** What you have to do **
Exact copy, pictures omitted: the line holding "Open the table for the Carioca championship" and every line after it down to the end of the entries.

** Data for analysis **
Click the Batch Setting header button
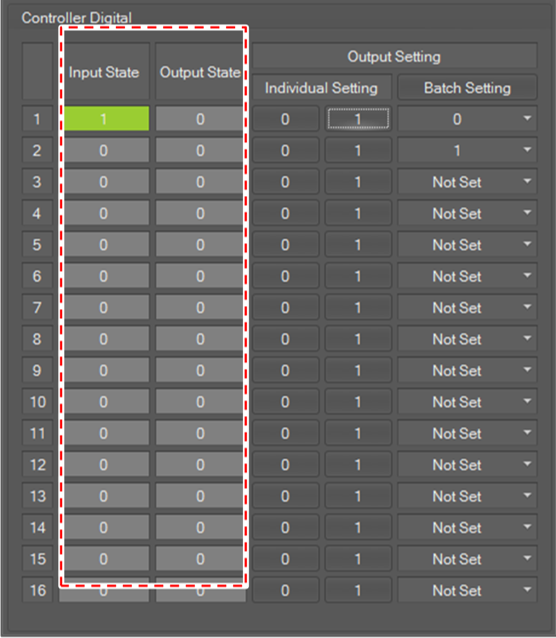The height and width of the screenshot is (638, 556). 467,87
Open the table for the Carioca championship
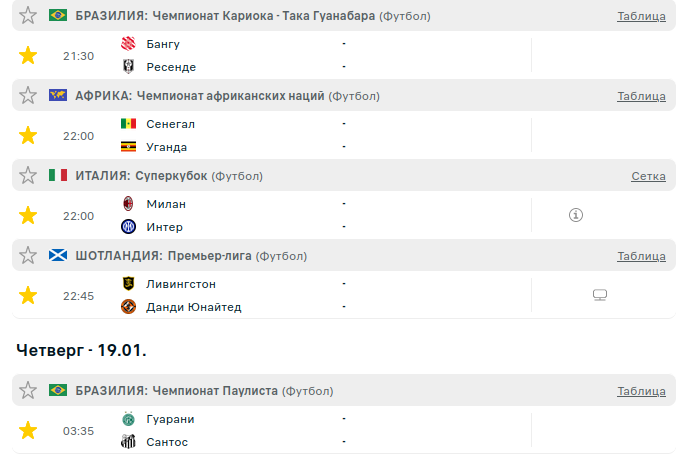Image resolution: width=688 pixels, height=461 pixels. (641, 16)
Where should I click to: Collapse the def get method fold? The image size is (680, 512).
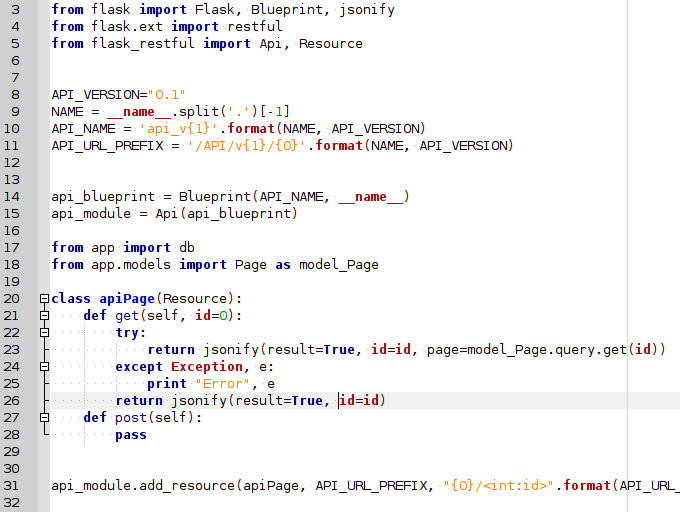(43, 316)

** Exercise result **
Open the table for the Carioca championship
Image resolution: width=688 pixels, height=461 pixels. (641, 16)
Where should I click to: Collapse the def get method fold? The image size is (680, 512).
(43, 316)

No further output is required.